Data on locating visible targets
-----
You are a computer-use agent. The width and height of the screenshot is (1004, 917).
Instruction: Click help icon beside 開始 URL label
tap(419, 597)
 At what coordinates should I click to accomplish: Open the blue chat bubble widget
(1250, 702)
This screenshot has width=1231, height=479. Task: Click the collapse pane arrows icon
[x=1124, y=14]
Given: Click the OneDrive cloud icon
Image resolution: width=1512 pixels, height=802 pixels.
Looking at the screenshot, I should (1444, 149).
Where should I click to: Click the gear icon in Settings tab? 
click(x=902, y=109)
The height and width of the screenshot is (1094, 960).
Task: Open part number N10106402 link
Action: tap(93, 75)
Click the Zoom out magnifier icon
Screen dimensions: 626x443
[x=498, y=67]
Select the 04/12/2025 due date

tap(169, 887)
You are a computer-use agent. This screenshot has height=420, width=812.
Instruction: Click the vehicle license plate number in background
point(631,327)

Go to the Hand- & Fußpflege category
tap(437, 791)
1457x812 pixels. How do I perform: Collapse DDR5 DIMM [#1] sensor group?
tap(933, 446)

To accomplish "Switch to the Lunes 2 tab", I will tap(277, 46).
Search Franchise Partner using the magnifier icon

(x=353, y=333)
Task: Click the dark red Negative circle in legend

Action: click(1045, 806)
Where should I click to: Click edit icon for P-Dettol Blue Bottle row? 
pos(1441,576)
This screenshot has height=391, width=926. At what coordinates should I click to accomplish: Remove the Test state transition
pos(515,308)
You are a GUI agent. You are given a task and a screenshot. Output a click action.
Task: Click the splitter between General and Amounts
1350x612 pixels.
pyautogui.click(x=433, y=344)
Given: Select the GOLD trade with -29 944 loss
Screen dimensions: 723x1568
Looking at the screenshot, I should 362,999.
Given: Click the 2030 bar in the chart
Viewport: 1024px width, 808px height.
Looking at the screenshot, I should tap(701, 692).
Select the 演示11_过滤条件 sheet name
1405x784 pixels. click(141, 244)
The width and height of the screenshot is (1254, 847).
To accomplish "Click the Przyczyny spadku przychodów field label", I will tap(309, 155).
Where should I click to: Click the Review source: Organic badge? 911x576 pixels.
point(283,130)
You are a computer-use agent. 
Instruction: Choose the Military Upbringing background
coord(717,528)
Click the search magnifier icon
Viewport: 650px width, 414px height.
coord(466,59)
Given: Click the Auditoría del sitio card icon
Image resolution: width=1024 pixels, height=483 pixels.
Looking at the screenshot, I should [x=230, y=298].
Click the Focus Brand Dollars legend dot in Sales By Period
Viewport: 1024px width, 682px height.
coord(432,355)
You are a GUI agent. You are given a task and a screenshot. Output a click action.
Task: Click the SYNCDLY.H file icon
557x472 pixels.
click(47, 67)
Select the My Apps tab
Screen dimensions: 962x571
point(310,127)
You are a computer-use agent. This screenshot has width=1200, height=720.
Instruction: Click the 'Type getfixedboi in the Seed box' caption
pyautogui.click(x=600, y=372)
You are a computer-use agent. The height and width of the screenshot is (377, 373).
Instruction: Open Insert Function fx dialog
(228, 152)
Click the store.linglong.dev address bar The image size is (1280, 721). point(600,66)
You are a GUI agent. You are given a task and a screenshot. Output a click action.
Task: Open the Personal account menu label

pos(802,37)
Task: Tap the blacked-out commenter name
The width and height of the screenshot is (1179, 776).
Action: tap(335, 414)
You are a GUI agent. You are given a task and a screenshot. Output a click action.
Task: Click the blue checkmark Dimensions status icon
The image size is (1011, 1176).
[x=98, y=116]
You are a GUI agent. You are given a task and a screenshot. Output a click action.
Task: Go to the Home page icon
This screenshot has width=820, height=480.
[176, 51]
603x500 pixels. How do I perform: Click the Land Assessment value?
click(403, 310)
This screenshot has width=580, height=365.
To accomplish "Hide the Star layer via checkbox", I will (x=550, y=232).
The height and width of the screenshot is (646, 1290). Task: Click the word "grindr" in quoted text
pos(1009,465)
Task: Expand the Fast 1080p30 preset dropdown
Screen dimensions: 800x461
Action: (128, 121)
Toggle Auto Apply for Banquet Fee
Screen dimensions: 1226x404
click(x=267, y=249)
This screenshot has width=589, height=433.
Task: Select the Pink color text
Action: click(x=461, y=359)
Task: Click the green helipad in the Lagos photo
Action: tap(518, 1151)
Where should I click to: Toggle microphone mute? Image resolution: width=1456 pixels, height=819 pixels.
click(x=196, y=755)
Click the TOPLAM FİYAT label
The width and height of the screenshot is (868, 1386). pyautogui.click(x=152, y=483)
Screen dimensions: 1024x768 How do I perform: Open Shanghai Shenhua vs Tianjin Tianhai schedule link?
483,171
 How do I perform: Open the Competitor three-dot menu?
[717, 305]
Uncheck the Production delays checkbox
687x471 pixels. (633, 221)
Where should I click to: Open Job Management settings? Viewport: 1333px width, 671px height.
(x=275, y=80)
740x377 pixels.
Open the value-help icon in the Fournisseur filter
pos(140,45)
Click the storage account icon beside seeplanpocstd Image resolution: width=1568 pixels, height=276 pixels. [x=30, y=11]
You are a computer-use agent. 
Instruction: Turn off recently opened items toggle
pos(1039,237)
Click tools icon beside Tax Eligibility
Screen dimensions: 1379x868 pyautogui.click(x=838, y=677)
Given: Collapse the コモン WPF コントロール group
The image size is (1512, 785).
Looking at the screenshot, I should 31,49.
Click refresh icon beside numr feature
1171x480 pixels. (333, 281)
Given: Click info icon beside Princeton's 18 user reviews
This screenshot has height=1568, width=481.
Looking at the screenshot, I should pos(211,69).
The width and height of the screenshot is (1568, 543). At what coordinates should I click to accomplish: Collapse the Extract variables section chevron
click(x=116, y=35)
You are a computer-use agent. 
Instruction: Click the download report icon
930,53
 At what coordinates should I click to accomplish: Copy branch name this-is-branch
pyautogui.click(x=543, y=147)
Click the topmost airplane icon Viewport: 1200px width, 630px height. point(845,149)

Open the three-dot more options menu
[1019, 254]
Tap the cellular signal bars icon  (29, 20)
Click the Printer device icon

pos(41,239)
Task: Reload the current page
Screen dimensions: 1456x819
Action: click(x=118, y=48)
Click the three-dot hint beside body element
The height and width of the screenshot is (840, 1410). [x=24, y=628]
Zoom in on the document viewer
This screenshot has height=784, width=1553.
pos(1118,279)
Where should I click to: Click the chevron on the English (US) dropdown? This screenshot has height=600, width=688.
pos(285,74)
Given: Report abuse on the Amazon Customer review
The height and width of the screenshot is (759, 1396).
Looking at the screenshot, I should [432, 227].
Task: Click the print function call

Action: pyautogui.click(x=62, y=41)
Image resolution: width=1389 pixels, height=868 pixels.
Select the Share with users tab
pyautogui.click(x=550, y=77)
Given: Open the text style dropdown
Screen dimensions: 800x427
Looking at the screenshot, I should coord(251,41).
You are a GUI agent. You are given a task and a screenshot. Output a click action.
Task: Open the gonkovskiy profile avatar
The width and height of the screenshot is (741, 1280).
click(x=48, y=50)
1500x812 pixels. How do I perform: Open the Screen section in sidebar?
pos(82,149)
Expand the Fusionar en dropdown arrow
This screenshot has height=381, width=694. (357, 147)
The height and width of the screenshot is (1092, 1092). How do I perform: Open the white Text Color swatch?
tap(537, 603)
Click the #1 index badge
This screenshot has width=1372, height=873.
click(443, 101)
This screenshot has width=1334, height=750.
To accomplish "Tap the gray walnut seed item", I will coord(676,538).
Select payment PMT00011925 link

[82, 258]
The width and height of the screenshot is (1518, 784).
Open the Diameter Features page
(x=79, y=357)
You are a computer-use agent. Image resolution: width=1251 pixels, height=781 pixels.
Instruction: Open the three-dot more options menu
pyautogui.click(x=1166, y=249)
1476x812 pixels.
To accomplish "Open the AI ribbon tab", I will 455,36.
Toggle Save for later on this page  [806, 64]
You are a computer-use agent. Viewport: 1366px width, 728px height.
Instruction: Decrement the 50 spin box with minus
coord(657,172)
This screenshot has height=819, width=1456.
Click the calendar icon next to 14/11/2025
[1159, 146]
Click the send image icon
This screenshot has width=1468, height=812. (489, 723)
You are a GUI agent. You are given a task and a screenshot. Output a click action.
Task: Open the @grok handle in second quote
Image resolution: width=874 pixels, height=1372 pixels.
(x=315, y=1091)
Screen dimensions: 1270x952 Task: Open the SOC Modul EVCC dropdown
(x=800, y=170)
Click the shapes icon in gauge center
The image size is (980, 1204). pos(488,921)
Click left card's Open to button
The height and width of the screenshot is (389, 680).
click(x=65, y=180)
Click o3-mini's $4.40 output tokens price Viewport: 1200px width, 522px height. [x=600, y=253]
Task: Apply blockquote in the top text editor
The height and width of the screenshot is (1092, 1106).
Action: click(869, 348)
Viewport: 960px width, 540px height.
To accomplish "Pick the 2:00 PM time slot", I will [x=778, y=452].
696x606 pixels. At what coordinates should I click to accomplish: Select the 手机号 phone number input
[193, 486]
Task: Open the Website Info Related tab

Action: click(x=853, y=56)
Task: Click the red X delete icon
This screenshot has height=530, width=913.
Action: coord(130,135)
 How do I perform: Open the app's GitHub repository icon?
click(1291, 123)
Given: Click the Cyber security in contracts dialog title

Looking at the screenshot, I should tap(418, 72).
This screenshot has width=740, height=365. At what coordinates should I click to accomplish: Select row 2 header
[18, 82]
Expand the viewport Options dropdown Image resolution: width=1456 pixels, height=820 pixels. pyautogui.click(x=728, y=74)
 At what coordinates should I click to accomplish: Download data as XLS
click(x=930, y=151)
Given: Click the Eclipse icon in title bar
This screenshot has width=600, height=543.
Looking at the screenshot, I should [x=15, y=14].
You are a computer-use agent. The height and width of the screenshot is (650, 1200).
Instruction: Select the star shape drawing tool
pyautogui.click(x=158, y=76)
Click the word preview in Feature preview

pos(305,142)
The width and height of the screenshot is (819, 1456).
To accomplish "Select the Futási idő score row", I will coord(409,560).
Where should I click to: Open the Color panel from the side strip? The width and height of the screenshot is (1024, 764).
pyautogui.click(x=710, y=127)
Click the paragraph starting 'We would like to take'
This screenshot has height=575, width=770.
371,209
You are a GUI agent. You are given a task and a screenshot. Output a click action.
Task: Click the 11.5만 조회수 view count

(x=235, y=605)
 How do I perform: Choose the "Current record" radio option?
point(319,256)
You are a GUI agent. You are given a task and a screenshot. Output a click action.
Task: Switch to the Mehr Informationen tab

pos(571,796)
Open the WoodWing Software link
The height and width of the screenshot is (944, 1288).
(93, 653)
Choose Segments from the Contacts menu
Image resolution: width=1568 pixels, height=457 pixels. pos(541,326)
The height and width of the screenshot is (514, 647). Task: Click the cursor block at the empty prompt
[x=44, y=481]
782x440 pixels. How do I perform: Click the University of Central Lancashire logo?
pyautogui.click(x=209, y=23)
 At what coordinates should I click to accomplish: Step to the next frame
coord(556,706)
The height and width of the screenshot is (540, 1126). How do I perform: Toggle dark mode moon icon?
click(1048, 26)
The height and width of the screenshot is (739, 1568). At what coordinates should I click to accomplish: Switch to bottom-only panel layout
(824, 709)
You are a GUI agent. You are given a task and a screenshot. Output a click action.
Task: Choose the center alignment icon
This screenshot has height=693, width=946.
-----
WHAT YOU NEED TO DO :: Rewrite the records from the line with "Select the 演示11_过滤条件 sheet name" to the line with "coord(466,59)", replacing "magnifier" with "magnifying glass" and leaving everything else in those lines unchanged.

EXERCISE SOLUTION ::
Select the 演示11_过滤条件 sheet name
1405x784 pixels. click(141, 244)
The width and height of the screenshot is (1254, 847).
To accomplish "Click the Przyczyny spadku przychodów field label", I will tap(309, 155).
Where should I click to: Click the Review source: Organic badge? 911x576 pixels.
point(283,130)
You are a computer-use agent. 
Instruction: Choose the Military Upbringing background
coord(717,528)
Click the search magnifying glass icon
Viewport: 650px width, 414px height.
coord(466,59)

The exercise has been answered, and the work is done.